Screenshot and document pointing data
━━━━
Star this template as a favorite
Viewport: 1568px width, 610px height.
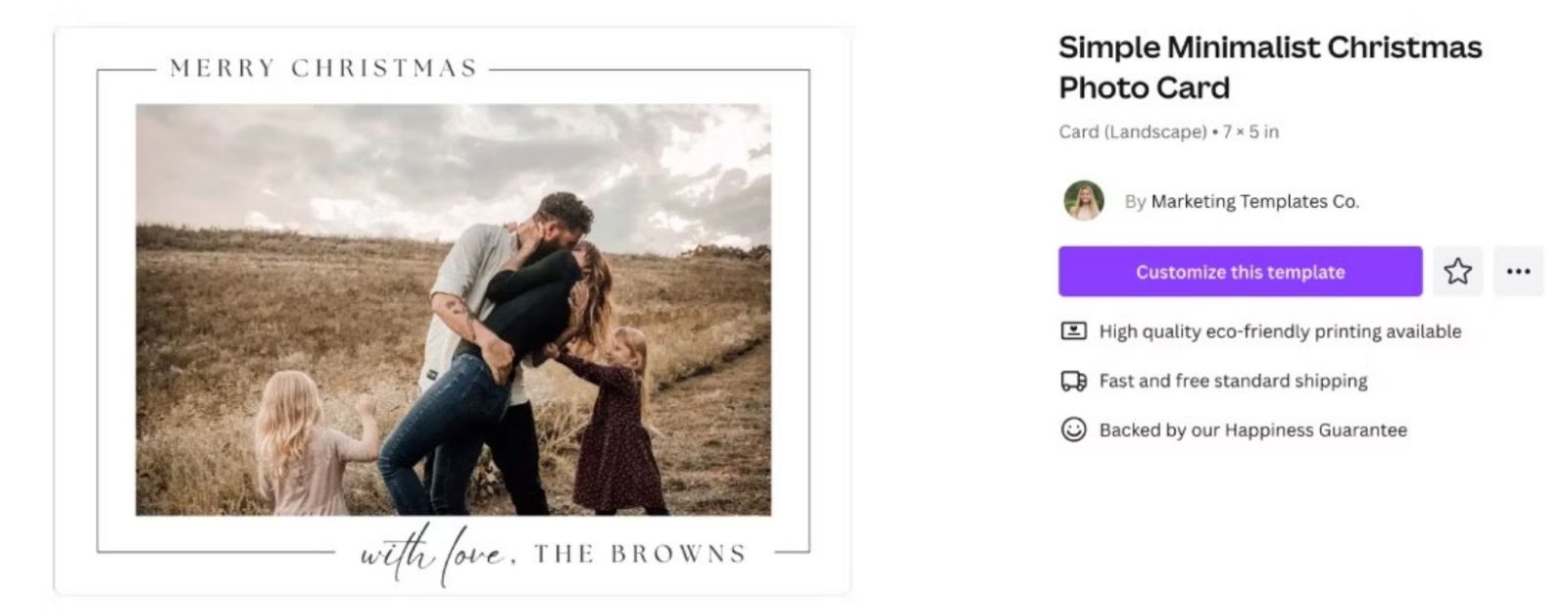tap(1457, 272)
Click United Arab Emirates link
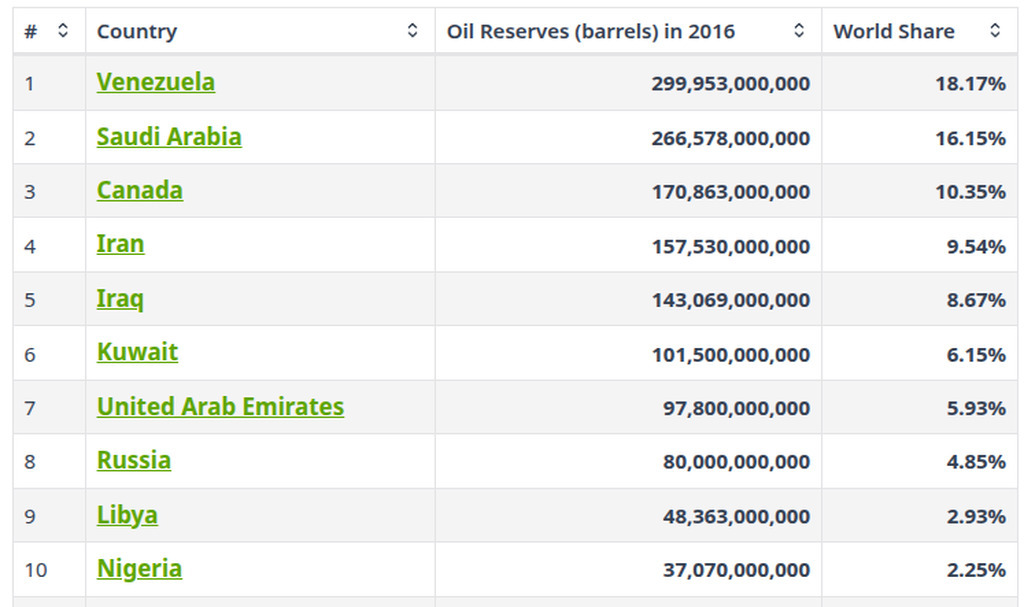Image resolution: width=1024 pixels, height=607 pixels. pos(220,407)
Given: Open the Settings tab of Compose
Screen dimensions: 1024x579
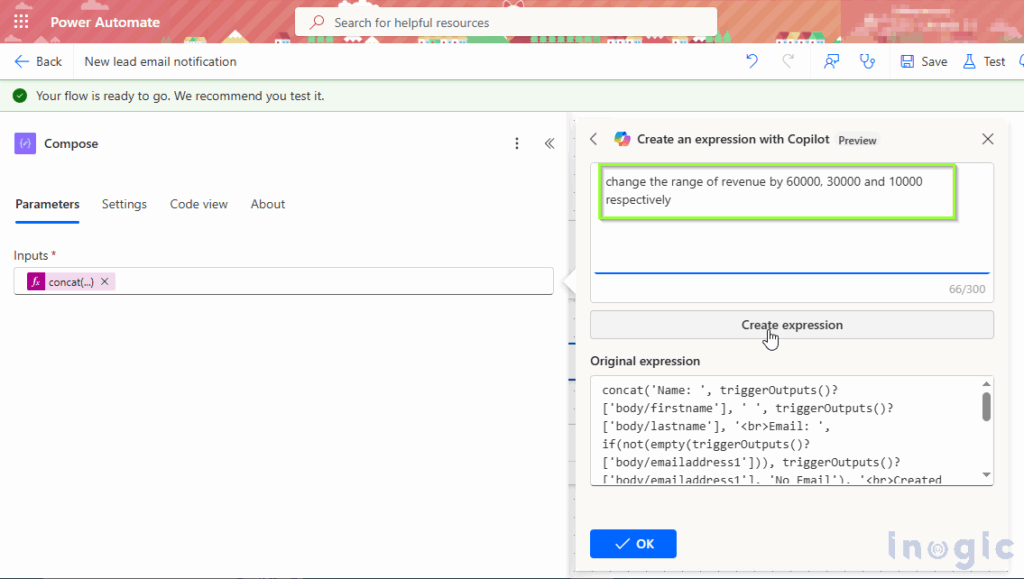Looking at the screenshot, I should 124,204.
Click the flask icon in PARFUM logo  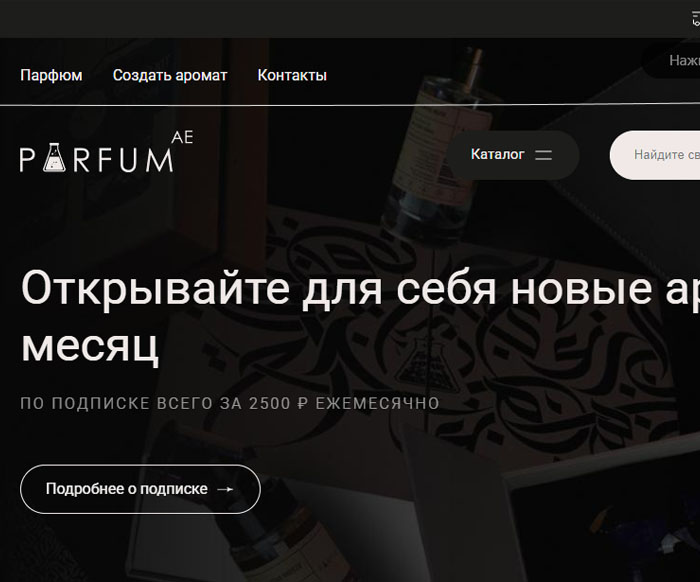(x=54, y=158)
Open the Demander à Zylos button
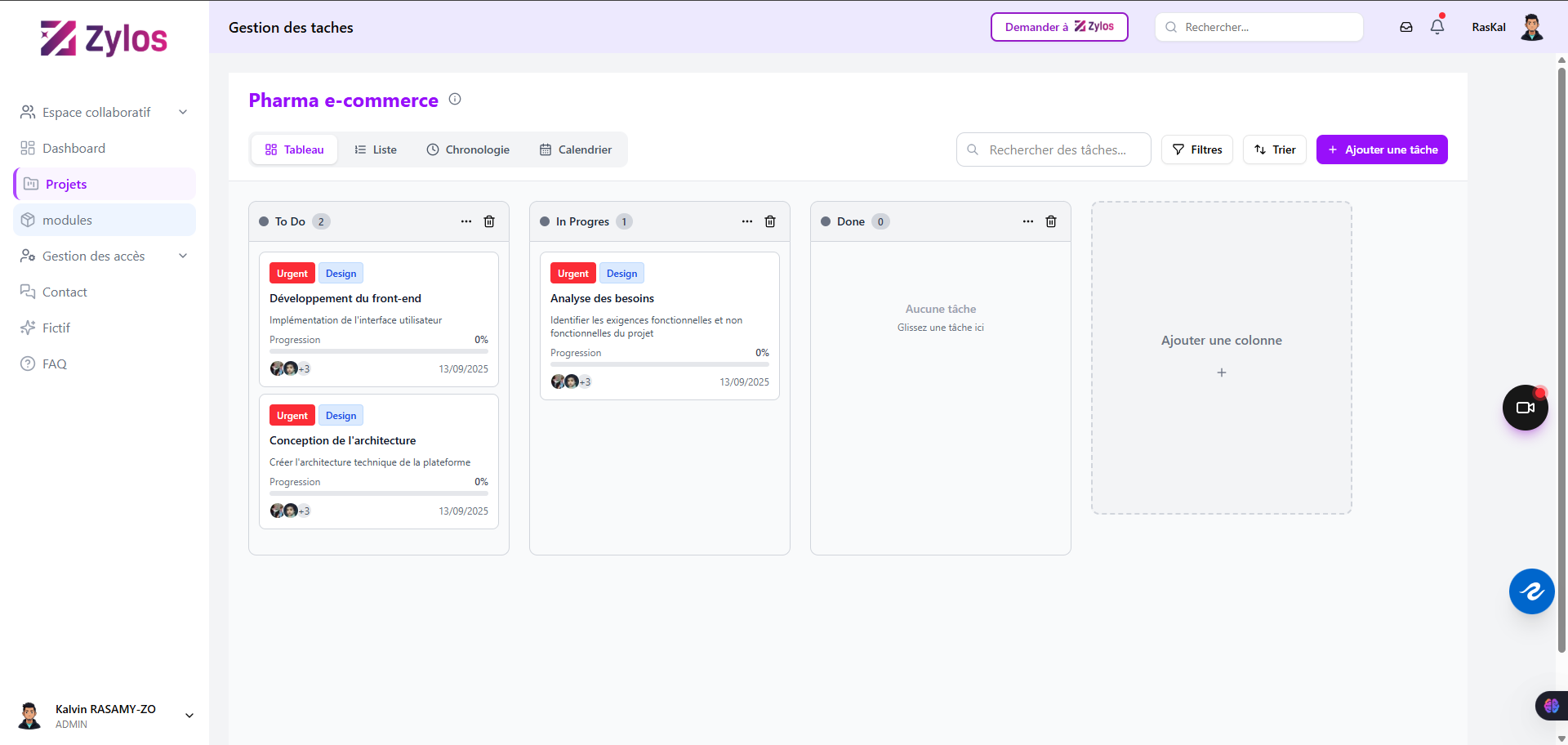This screenshot has height=745, width=1568. pyautogui.click(x=1058, y=27)
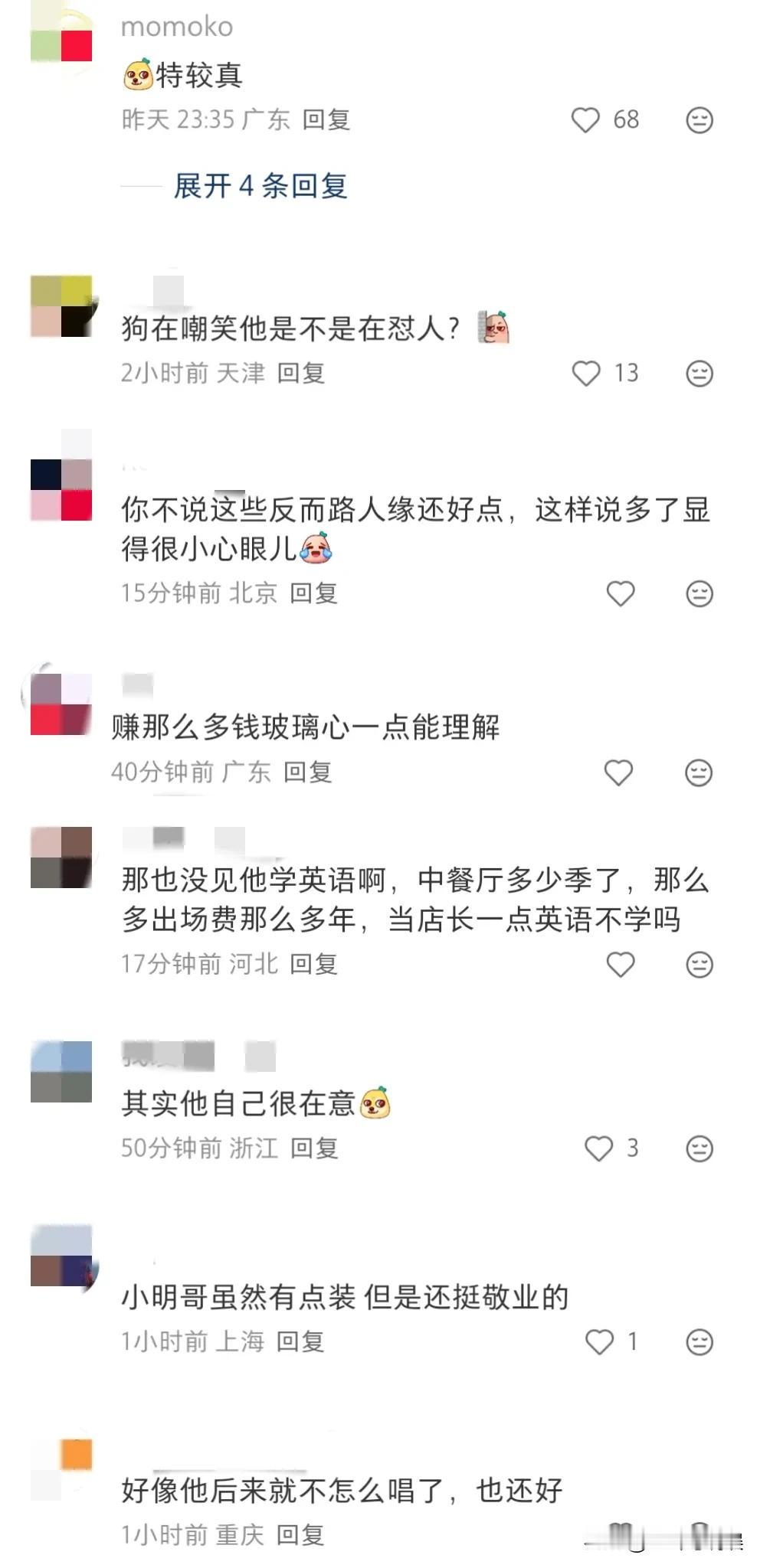Tap dislike icon on the Zhejiang comment
Image resolution: width=760 pixels, height=1568 pixels.
(699, 1148)
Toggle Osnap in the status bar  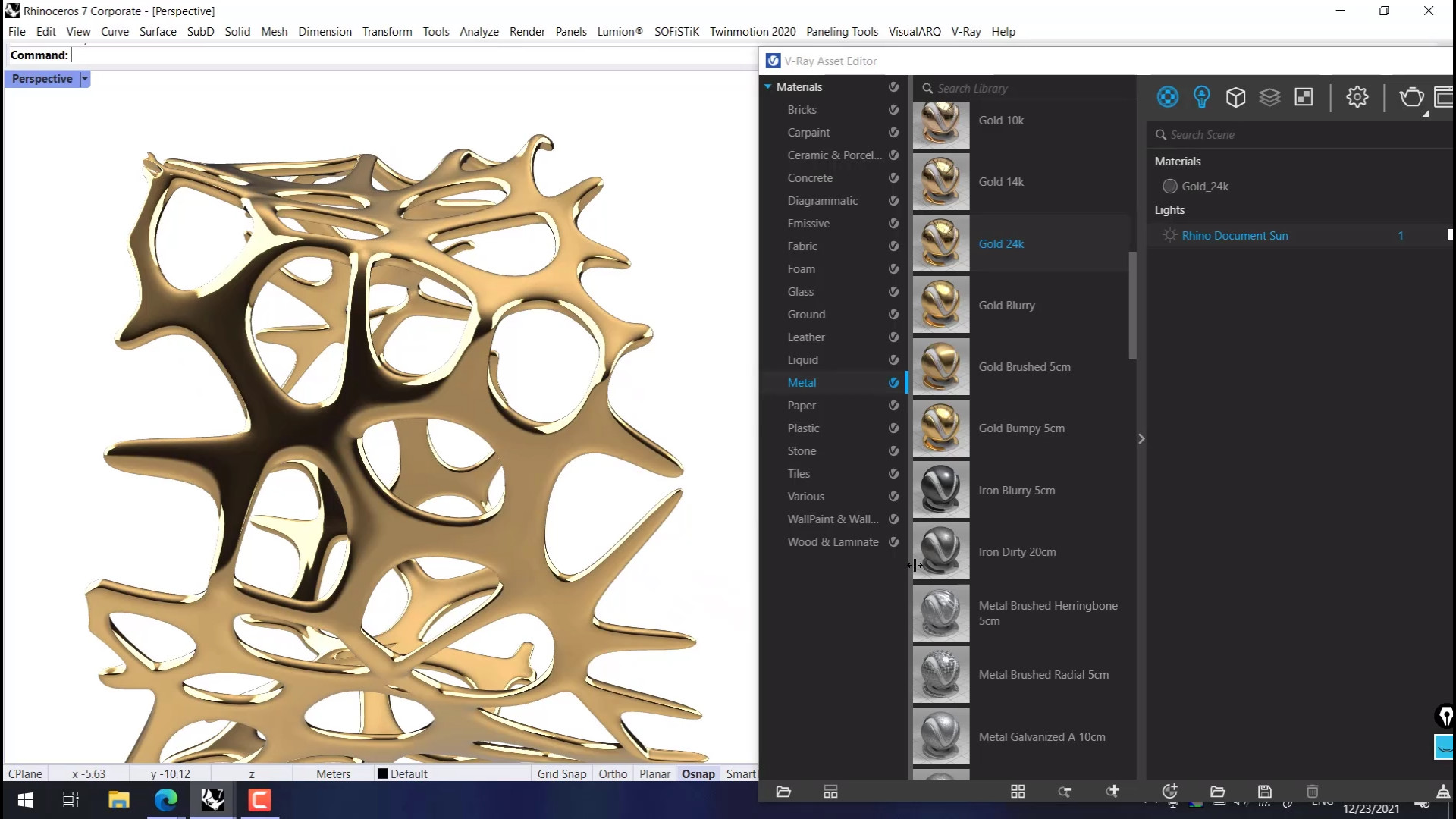(698, 774)
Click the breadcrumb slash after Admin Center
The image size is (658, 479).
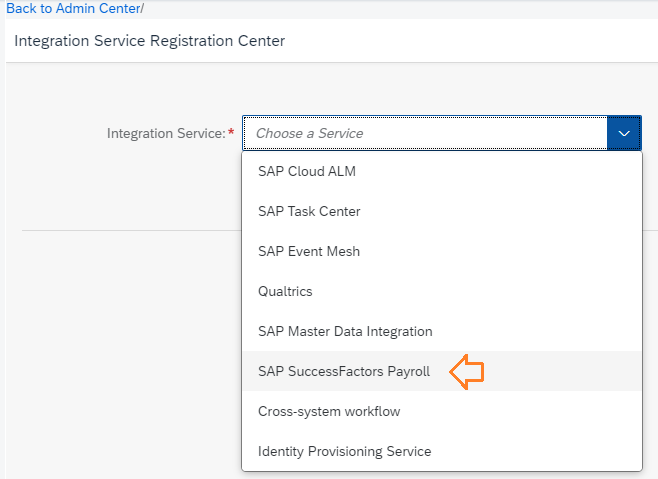tap(142, 8)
━━━━
Task prompt:
Express the lines above, from the first one through the one containing "Looking at the screenshot, I should 124,204.", as a Markdown table with the columns Row and Line. Omit blank lines and leave the pictures out.

Solution for this exercise:
| Row | Line |
|---|---|
| 1 | Star this template as a favorite |
| 2 | Viewport: 1568px width, 610px height. |
| 3 | tap(1457, 272) |
| 4 | Click United Arab Emirates link |
| 5 | Image resolution: width=1024 pixels, height=607 pixels. pos(220,407) |
| 6 | Given: Open the Settings tab of Compose |
| 7 | Screen dimensions: 1024x579 |
| 8 | Looking at the screenshot, I should 124,204. |